--- Work task 1 ---
Decide whether each statement below agrees with the thesis abstract. Answer yes or no for each, and quote the words of the abstract that decide it.
(a) The flexible electrode allows spikes from single units to be isolated during motor behavior.
(b) The hindlimb motor assay monitors spinal neuron activity during a rhythmic behavior.
(c) Spinal interneurons are well understood in terms of function.
--- Work task 2 ---
Translate this sentence from the thesis abstract into Spanish: "The thesis attempts to improve our understanding by surmounting that technical obstacle."
--- Work task 3 ---
The thesis abstract names the areas in which its observations reach a new, higher degree of specificity. List each area with the specification given for it in parentheses.

--- Quoted passage ---
====================

UC San Diego

This thesis addresses a basic question about the neural control of movement: how do interneurons in the ventral spinal cord govern motor output? To implement an action, the nervous system ultimately must send its commands through the motor neurons, which reside in the spinal cord. If motor neurons constitute the last site of processing, then spinal interneurons are a critical second-to-last regulator since they sit as inputs only one layer further upstream. However, though these cells have been extensively characterized at the level of genetics and development, they remain much less well understood in terms of function. This is largely for technical reasons: the spinal cord moves in concert with the body and it is therefore difficult to monitor the activity of its neurons while an animal is moving. The thesis attempts to improve our understanding by surmounting that technical obstacle. Chapter 1 details a multi-year effort to achieve recordings of extracellular signals from the lumbar spinal cord of freely-moving mice. I helped to develop a flexible electrode that, by accommodating the motions of the spinal tissue, allows for isolation of spikes from single units during motor behavior. Chapter 2 leverages and elaborates on this technique to try to resolve differences in spinal neuron firing patterns depending on behavioral context and cell identity. The chapter presents a hindlimb motor assay that I designed to monitor spinal neuron activity during a discrete, rather than rhythmic, behavior. It also presents preliminary evidence that a distinct class of spinal cord interneurons – the V1 inhibitory group – can be modulated with optogenetics during recordings. These insights are combined to look at population-level patterns by grouping neurons based on their electrophysiological signatures and correlations with movement. Finally, a short concluding chapter discusses future directions that intraspinal recording work might take and offers some reflections on the relationship of technical developments to discovery in neuroscience. In total, this thesis aims to shed light on spinal cord function by combining observations made at a new higher degree of specificity in three areas: with respect to signal (single unit), context (behavior), and identity (cell type).

====================

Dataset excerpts
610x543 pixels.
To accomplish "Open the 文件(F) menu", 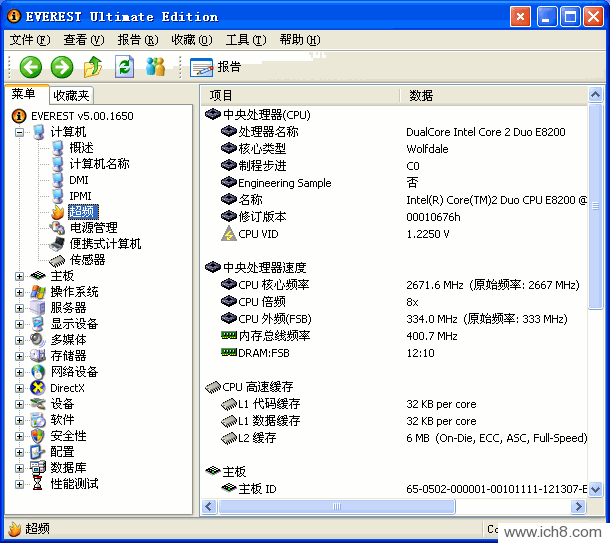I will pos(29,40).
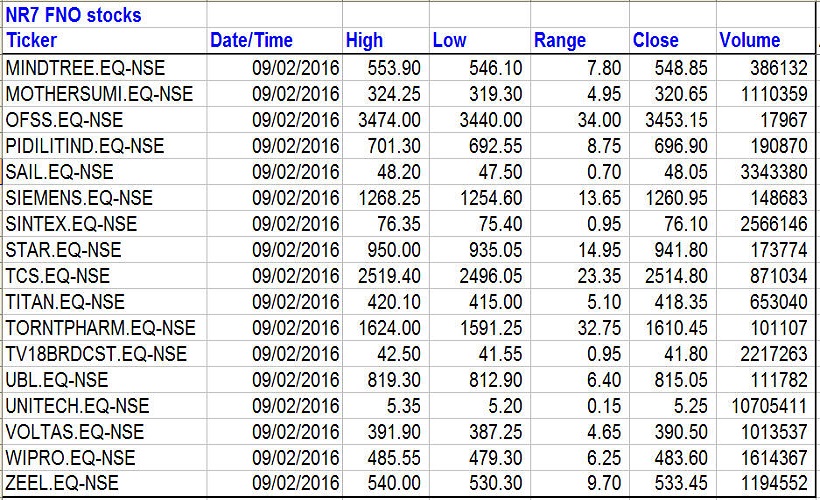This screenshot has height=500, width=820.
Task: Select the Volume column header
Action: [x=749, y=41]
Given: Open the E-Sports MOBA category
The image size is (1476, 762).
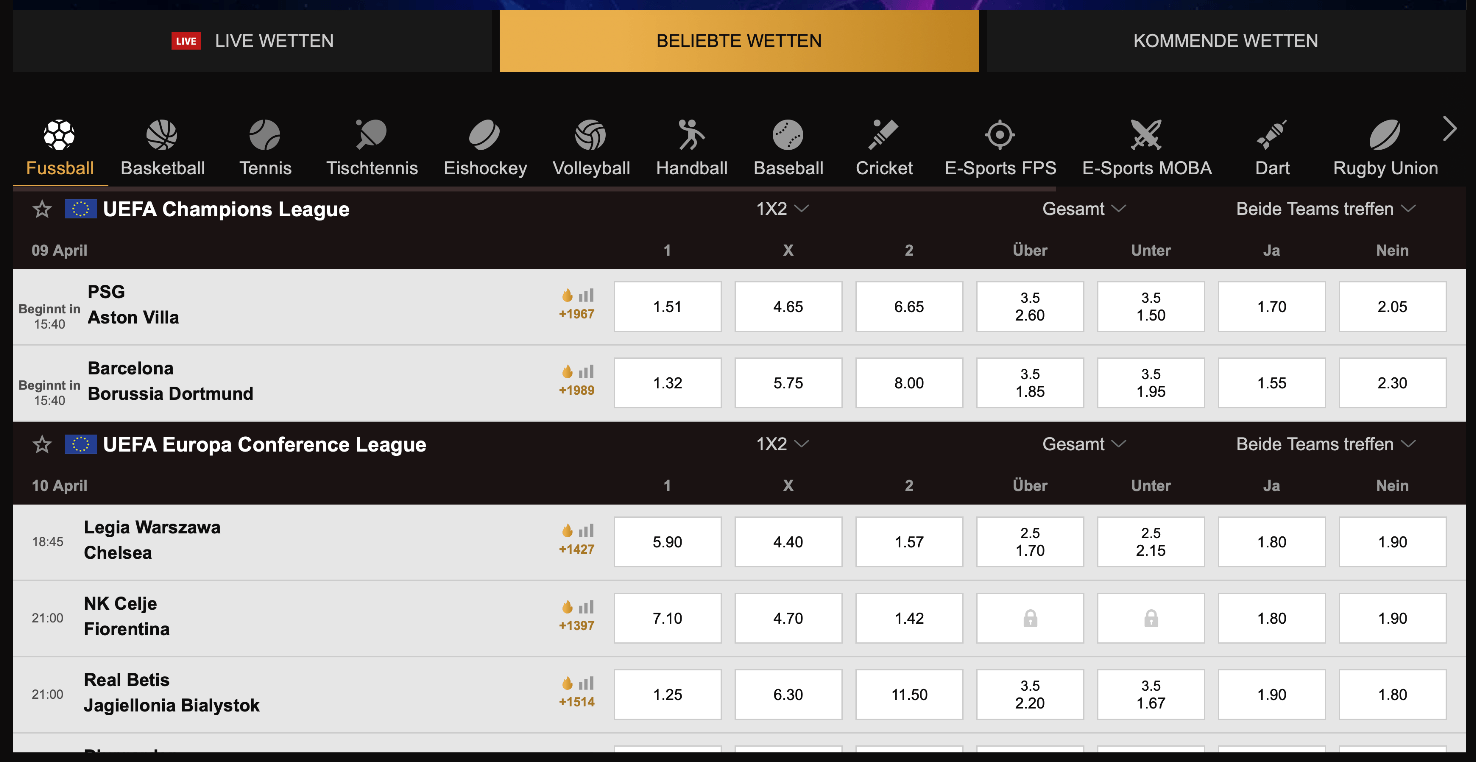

====================

--- Reply 1 ---
(a) Yes: "allows for isolation of spikes from single units during motor behavior"
(b) No: "during a discrete, rather than rhythmic, behavior"
(c) No: "they remain much less well understood in terms of function"

--- Reply 2 ---
La tesis intenta mejorar nuestra comprensión superando ese obstáculo técnico.

--- Reply 3 ---
- signal (single unit)
- context (behavior)
- identity (cell type)